* Start *

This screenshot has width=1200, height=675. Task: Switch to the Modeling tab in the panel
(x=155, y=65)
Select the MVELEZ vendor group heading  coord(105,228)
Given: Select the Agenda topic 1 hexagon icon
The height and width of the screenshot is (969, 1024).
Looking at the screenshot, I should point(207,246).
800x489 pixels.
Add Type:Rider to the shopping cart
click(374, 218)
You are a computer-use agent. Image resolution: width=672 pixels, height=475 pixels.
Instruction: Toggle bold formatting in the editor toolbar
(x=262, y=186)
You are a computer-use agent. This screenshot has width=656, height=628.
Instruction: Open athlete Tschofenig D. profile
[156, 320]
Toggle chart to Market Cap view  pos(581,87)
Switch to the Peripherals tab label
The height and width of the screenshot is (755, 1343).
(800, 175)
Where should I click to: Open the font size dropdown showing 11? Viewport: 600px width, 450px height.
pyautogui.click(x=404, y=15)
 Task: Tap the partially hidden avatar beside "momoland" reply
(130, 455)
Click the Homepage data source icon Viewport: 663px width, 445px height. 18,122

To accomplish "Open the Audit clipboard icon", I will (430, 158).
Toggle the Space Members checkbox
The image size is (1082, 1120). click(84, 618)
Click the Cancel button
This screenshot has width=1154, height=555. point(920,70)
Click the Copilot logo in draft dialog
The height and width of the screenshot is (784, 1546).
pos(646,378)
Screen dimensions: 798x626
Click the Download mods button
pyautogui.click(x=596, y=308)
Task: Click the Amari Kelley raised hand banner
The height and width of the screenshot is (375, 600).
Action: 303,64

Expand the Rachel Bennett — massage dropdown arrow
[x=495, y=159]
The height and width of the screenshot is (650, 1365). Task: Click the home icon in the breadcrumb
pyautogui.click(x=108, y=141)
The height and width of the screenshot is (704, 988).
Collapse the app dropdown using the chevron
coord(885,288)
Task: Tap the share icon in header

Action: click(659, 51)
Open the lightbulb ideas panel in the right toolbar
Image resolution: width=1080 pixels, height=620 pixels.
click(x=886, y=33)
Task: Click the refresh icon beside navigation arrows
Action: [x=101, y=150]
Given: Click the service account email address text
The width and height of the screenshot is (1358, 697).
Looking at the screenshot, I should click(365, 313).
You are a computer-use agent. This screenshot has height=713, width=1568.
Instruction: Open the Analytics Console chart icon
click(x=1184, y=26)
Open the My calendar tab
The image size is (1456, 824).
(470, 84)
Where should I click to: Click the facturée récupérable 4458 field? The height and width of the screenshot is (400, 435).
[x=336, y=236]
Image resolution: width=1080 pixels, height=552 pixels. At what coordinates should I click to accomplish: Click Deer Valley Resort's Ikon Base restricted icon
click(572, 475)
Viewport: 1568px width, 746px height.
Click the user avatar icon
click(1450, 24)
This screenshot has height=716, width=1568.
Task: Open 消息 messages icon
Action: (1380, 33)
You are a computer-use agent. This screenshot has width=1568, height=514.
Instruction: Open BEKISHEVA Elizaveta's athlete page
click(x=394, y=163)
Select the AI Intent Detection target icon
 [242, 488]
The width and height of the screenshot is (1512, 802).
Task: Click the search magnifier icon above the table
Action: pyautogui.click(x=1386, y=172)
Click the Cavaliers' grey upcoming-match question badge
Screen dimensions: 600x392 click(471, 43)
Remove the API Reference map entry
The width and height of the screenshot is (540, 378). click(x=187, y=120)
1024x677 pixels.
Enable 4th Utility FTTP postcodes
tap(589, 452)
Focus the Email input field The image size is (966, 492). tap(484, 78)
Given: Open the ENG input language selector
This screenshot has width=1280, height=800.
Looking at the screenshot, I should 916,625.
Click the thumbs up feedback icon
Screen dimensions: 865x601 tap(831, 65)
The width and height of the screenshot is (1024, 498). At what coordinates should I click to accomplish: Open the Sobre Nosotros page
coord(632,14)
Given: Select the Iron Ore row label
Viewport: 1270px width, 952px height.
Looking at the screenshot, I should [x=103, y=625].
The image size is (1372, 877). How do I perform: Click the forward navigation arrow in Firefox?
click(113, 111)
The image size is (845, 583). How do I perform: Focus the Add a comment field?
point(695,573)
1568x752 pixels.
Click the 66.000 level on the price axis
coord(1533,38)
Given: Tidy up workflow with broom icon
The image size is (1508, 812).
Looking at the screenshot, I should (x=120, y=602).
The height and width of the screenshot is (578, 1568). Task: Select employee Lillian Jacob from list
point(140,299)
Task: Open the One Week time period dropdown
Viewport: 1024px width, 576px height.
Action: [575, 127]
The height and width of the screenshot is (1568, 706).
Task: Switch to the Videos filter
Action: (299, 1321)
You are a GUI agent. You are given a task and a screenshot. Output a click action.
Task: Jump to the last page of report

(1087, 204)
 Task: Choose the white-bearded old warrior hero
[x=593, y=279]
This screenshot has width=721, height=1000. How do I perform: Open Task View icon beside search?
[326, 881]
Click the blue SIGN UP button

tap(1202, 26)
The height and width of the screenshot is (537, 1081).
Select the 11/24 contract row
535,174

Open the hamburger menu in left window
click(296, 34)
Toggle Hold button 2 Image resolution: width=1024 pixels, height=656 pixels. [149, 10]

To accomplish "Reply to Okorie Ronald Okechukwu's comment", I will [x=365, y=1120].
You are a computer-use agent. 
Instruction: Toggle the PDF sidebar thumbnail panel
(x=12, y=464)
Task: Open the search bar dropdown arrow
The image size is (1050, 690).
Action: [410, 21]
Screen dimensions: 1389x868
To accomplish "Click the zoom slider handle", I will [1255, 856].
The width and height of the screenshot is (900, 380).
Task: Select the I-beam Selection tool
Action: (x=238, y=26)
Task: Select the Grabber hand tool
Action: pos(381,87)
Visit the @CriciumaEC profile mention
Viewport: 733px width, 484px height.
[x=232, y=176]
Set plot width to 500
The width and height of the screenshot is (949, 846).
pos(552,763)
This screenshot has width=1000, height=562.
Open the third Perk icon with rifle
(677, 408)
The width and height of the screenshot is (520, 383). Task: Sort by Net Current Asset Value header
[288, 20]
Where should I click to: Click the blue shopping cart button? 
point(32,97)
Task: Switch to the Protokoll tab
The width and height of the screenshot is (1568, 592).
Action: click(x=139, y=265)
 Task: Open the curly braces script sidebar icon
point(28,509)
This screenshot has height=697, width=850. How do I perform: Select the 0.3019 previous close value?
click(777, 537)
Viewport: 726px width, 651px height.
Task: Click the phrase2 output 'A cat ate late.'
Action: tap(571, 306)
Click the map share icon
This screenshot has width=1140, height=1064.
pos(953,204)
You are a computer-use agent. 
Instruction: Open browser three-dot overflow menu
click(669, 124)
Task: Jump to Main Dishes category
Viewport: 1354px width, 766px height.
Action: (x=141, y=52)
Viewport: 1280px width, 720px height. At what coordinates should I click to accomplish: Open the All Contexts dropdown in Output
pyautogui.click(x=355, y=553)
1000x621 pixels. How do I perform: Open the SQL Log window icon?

* End *

= Aim of the task =
Reproduce the records verbatim from the line containing "Click the Homepage" to the line containing "click(572, 475)", including both of those lines.

= Result =
Click the Homepage data source icon Viewport: 663px width, 445px height. 18,122

To accomplish "Open the Audit clipboard icon", I will (430, 158).
Toggle the Space Members checkbox
The image size is (1082, 1120). click(84, 618)
Click the Cancel button
This screenshot has width=1154, height=555. point(920,70)
Click the Copilot logo in draft dialog
The height and width of the screenshot is (784, 1546).
pos(646,378)
Screen dimensions: 798x626
Click the Download mods button
pyautogui.click(x=596, y=308)
Task: Click the Amari Kelley raised hand banner
The height and width of the screenshot is (375, 600).
Action: 303,64

Expand the Rachel Bennett — massage dropdown arrow
[x=495, y=159]
The height and width of the screenshot is (650, 1365). Task: Click the home icon in the breadcrumb
pyautogui.click(x=108, y=141)
The height and width of the screenshot is (704, 988).
Collapse the app dropdown using the chevron
coord(885,288)
Task: Tap the share icon in header

Action: click(659, 51)
Open the lightbulb ideas panel in the right toolbar
Image resolution: width=1080 pixels, height=620 pixels.
click(x=886, y=33)
Task: Click the refresh icon beside navigation arrows
Action: [x=101, y=150]
Given: Click the service account email address text
The width and height of the screenshot is (1358, 697).
Looking at the screenshot, I should click(365, 313).
You are a computer-use agent. This screenshot has height=713, width=1568.
Instruction: Open the Analytics Console chart icon
click(x=1184, y=26)
Open the My calendar tab
The image size is (1456, 824).
(470, 84)
Where should I click to: Click the facturée récupérable 4458 field? The height and width of the screenshot is (400, 435).
[x=336, y=236]
Image resolution: width=1080 pixels, height=552 pixels. At what coordinates should I click to accomplish: Click Deer Valley Resort's Ikon Base restricted icon
click(572, 475)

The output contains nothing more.